One might expect much more about the Prophet in this new surah named after him than actually occurs.  This surah derives its name from the mention of Muhammad in the second ayah:

God will overlook the faults of those who have faith, do good deeds, and believe in what has been sent down to Muhammad. (47:2)

Here again we see the way Islamic salvation is envisioned: God overlooks the sin of His followers.  This is fundamentally different from the atonement theology of Christianity.  And as we have hashed and rehashed on this blog already, that puts the triggering power of salvation squarely in the hands of the human, understanding of course that if Allah did not want to forgive there is nothing a human could do to cause it.  There is a sort of grace in the reality that Allah wants to save.

When you meet the disbelievers in battle, strike them in the neck, and once they are defeated, bind any captives firmly — later you can release them as a grace or for ransom — until the toils of war have ended. (47:4)

This new surah in a Medinan one, hence the context of battle.  Islam has institutionalized and been marginalized by the pagans of Mecca.  This tension has grown to conflict and even death.  Therefore, if the unbelievers come against the Muslims, they have every right to fight back even to the point of killing.  As we have noticed almost every time violence is sanctioned in the Qur’an, there is a context to the admonitions of violent resistance.  In most cases it is one of battle and self-defense.  Translator Haleem notes that some commentators make much of the fact that in this ayah “grace” is mentioned before “ransom,” implying that grace is the preference.

Here is a picture of the Garden promised to the pious: rivers of water forever pure, rivers of milk forever fresh, rivers of wine, a delight for those who drink, rivers of honey clarified and pure, [all] flow in it; and they will find forgiveness from their Lord.  How can this be compared to the fate of those stuck in the Fire, given boiling water to drink that tears their bowels? (47:15)

What a picturesque image of the contrasting destinies!  I wasn’t expecting the win, given the Muslim’s well-known prohibition on alcohol.  Still, so vivid!  Do most Muslims take images like these of the Afterlife literally or do most simply realize these are cultural, time-bound ways to depict desirable and undesirable fates?

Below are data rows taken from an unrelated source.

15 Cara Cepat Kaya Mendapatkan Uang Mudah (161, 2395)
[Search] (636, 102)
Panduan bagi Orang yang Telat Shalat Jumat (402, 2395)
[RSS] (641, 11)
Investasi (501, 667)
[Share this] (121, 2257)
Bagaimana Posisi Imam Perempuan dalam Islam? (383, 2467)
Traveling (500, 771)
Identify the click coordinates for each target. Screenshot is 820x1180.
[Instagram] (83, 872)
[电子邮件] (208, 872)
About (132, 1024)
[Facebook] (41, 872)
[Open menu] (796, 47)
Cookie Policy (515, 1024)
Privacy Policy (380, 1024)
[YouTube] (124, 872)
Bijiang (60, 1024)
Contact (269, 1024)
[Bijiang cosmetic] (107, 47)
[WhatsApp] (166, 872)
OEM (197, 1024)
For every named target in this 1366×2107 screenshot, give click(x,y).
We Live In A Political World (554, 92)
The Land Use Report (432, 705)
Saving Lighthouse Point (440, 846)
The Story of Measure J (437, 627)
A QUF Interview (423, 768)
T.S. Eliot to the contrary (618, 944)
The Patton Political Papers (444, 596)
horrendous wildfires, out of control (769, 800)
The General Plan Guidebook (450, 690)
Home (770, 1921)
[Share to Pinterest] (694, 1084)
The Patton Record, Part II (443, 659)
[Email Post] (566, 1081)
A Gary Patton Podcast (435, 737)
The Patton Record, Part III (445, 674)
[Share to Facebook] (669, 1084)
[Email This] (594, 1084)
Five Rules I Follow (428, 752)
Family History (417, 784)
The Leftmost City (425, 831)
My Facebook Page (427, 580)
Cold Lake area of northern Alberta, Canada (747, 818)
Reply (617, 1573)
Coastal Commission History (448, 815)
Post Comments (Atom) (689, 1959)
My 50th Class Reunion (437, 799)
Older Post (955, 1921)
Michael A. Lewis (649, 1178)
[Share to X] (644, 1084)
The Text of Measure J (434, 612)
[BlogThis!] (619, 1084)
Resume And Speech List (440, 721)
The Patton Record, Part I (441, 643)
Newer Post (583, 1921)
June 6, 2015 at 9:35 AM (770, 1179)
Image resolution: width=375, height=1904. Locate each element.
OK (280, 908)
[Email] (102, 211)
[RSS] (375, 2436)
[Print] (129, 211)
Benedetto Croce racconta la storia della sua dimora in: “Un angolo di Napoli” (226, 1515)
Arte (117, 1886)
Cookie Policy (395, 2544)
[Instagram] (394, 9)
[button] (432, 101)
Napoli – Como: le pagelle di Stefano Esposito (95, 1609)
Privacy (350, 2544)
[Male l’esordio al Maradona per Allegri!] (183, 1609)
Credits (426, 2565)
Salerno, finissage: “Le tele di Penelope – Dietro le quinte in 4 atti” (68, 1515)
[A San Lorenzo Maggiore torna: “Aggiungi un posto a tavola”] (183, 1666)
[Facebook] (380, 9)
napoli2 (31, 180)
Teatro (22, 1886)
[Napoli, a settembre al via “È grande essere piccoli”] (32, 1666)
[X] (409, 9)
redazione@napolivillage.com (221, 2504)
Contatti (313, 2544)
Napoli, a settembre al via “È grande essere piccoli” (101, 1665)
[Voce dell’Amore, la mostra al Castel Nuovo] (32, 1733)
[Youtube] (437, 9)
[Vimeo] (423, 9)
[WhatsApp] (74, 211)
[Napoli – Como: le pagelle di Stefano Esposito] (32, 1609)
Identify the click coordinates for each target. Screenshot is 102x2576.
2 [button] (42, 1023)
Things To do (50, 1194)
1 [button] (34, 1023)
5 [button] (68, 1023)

So [believers] do not lose heart and cry out for peace.  It is you who have the upper hand: God is with you.  He will not begrudge you the reward for your [good] deeds: the life of this world is only a game, a pastime, but if you believe and are mindful of God, He will recompense you.  He does not ask you to give up [all] your possessions . . . though now you are called upon to give [a little] for the sake of God, some of you are grudging. (47:35-38)

The context of battle come out in the ending of this surah as well.  We do long for peace, don’t we?  There are many reasons for that.  The one taken up here is that conflict demands much from us.  Few really want to fight for their faith, especially literally.  Some might be willing to, but those who want to fight are scary individuals.  In this passage God does four things.  First, he reminds them that this world and the possessions and achievements who can accumulate are little more than trophies in a game; our worldly accumulations are not the point, so be careful how firmly you hang on to them.  Second, he reminds them that they will not have to give it all up, though they would have to if they died, wouldn’t they?  Third, he reminds them they have the upper hand because He is with them and not with the pagans.  Last, he reminds them there is a reward for their willingness to fight.  Fighting aside, faith will take sacrifice.  There is an easy version of religion that requires little from you.  It also gives you little in return.